[Start of Attachment]
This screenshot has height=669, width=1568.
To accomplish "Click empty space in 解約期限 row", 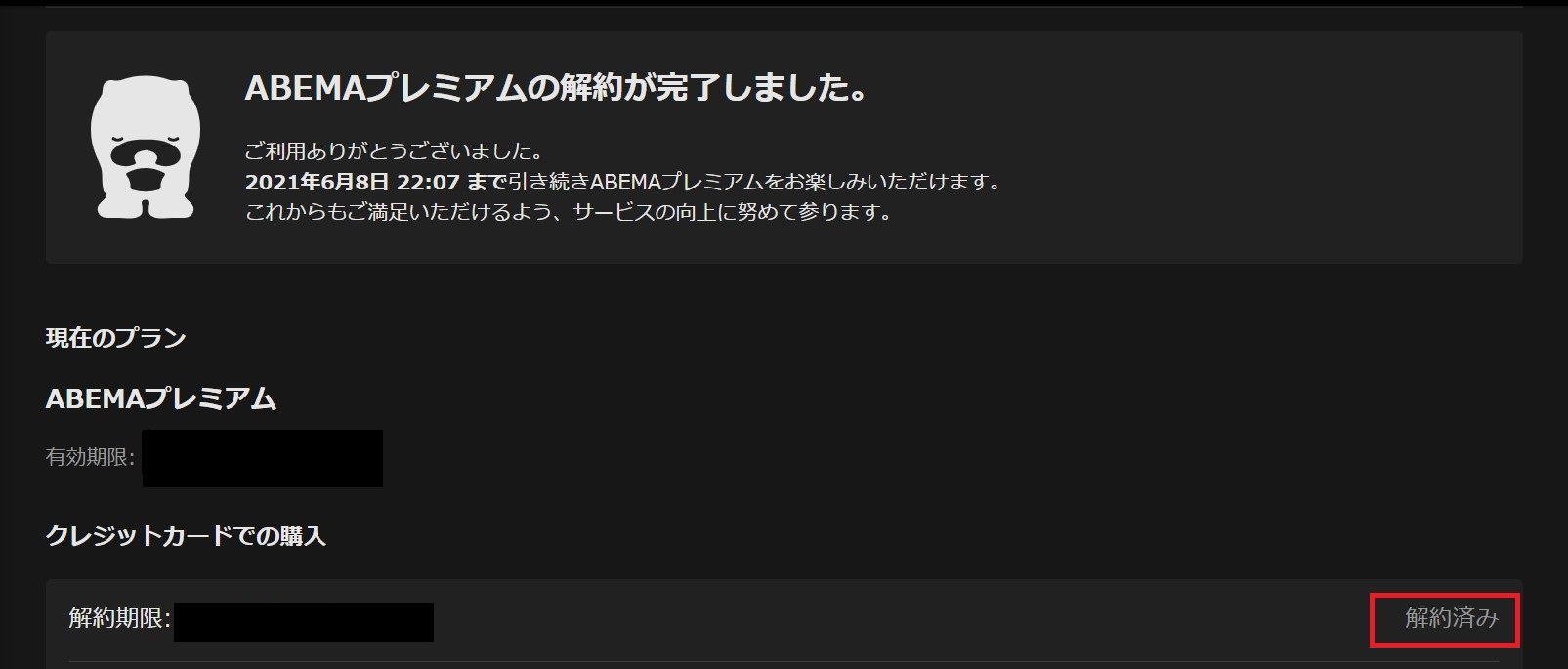I will coord(879,620).
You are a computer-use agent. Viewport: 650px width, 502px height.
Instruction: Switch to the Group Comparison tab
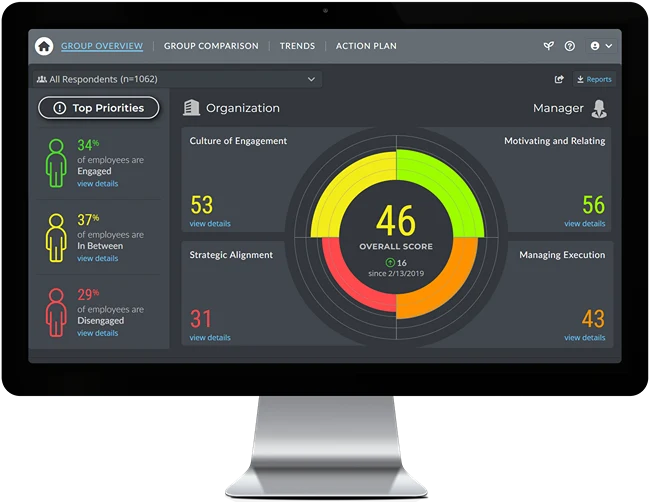point(211,46)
[End of Attachment]
What is expected: Find each line in the data above with the word "width", then copy it.

Answer section:
This screenshot has height=669, width=1568.
You are a computer-use agent. Viewport: 650px width, 502px height.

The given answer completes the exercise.